# [Exercise directions]
Filter the listing below, copying every line in which the word "gear" appears.

# [Listed records]

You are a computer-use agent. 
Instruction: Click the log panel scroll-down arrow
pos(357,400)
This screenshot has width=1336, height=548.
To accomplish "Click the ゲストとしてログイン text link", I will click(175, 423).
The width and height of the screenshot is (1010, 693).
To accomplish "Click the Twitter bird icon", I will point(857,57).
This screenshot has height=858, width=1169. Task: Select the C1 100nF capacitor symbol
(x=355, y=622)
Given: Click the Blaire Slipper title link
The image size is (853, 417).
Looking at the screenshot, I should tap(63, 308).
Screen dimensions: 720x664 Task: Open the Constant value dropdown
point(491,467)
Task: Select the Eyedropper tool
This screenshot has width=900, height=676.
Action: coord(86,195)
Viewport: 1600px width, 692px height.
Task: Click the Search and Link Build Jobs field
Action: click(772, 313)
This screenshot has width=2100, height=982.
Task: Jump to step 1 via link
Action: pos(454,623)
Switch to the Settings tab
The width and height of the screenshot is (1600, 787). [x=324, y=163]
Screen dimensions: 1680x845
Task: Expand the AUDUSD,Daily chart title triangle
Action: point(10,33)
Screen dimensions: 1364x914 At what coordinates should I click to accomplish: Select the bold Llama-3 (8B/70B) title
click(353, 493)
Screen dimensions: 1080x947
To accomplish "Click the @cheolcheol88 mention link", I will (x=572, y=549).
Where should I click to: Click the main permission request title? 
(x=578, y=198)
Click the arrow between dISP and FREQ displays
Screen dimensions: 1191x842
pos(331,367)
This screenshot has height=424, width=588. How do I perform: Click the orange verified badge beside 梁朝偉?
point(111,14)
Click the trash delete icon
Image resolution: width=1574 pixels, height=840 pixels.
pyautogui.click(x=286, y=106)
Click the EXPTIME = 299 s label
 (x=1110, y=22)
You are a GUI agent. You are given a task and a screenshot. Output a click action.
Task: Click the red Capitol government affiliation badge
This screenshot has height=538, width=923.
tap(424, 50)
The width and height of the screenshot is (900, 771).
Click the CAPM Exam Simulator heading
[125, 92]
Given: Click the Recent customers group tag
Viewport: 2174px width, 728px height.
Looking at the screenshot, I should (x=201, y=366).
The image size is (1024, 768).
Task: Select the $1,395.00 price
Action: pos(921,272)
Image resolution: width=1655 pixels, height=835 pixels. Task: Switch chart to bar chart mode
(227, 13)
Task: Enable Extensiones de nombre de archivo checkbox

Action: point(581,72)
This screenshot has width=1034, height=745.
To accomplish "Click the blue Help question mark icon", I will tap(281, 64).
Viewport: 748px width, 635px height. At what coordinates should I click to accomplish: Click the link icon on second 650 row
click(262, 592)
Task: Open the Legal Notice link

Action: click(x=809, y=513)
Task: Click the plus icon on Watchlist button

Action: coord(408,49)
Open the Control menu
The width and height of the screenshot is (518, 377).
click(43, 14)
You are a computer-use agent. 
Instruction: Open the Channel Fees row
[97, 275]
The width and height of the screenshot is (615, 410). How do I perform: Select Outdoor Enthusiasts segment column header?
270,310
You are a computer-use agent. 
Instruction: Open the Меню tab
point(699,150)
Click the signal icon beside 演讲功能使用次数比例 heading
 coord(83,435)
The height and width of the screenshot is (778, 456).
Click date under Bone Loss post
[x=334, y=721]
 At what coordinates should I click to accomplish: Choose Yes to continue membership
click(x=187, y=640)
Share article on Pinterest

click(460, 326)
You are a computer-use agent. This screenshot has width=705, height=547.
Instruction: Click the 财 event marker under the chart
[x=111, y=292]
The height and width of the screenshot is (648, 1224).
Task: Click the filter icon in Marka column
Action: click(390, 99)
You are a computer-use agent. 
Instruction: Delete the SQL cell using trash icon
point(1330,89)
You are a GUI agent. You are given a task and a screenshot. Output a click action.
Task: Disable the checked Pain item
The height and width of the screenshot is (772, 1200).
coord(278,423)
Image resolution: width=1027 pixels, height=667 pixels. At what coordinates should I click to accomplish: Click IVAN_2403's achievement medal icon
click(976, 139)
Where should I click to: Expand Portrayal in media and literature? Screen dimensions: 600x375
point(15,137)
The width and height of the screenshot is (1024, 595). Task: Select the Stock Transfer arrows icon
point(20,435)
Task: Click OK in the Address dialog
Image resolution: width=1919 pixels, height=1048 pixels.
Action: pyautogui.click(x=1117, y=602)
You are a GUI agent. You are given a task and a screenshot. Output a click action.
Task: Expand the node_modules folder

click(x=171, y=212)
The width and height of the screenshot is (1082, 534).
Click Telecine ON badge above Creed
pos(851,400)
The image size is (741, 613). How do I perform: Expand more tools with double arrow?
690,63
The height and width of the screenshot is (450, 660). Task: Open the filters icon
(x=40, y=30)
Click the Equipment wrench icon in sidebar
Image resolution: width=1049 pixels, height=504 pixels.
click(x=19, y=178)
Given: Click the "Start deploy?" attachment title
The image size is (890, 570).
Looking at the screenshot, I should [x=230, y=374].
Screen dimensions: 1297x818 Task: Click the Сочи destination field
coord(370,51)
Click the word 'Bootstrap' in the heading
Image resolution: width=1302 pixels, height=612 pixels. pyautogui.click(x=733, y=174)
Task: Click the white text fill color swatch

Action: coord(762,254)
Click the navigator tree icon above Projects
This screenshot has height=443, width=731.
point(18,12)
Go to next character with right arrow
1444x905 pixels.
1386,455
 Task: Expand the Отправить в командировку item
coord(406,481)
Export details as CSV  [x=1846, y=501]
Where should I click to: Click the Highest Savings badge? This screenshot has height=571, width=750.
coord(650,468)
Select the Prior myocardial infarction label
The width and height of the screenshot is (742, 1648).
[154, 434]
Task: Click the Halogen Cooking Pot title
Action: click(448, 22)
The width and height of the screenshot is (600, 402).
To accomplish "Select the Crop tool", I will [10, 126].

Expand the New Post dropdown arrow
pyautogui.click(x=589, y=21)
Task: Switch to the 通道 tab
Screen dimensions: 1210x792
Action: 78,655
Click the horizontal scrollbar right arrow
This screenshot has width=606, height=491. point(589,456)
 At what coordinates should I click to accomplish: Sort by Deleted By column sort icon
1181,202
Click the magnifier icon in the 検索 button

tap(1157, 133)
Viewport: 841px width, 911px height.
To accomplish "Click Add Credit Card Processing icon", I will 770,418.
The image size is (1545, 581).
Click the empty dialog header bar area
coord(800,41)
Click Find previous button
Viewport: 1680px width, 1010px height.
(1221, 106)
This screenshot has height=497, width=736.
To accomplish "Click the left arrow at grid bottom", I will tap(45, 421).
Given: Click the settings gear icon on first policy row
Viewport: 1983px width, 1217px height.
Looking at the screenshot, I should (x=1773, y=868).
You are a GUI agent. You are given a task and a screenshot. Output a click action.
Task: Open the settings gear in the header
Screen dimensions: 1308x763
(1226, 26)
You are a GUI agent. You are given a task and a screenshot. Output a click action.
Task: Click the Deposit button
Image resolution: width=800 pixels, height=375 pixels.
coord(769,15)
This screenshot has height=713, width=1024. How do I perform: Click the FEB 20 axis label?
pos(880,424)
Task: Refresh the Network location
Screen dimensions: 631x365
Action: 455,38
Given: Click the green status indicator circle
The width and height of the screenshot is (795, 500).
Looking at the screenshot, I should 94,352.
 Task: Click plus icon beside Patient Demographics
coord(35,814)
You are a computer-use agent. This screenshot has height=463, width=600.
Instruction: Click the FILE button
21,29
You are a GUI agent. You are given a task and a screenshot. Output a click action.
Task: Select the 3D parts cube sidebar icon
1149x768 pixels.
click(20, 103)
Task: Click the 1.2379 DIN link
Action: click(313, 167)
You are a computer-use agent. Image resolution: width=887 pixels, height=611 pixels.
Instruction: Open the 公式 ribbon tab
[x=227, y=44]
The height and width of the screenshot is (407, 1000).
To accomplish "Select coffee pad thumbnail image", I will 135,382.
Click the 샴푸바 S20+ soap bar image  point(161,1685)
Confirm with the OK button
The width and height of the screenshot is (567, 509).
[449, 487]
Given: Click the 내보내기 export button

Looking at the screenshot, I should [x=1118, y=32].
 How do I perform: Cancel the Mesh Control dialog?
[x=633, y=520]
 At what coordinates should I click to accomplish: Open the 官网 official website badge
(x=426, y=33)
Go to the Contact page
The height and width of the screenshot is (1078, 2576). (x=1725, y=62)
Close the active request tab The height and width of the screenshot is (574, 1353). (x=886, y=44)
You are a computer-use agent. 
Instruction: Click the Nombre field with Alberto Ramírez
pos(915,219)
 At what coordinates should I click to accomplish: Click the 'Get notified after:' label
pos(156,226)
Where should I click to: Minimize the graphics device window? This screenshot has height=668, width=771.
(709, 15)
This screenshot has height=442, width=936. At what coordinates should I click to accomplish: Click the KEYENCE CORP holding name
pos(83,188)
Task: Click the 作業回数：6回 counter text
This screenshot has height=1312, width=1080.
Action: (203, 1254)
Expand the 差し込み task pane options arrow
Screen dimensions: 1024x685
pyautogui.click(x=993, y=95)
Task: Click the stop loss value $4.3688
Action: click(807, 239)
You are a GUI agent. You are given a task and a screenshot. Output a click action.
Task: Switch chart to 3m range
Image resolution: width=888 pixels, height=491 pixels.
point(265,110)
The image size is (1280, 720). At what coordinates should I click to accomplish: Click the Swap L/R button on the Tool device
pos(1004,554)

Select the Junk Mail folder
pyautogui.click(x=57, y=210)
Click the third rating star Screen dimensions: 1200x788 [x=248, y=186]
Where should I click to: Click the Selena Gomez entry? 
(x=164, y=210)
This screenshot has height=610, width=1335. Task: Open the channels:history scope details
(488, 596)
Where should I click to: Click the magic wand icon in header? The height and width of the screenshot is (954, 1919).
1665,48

# [Completed exercise]
Given: Click the settings gear icon on first policy row
Task: Open the settings gear in the header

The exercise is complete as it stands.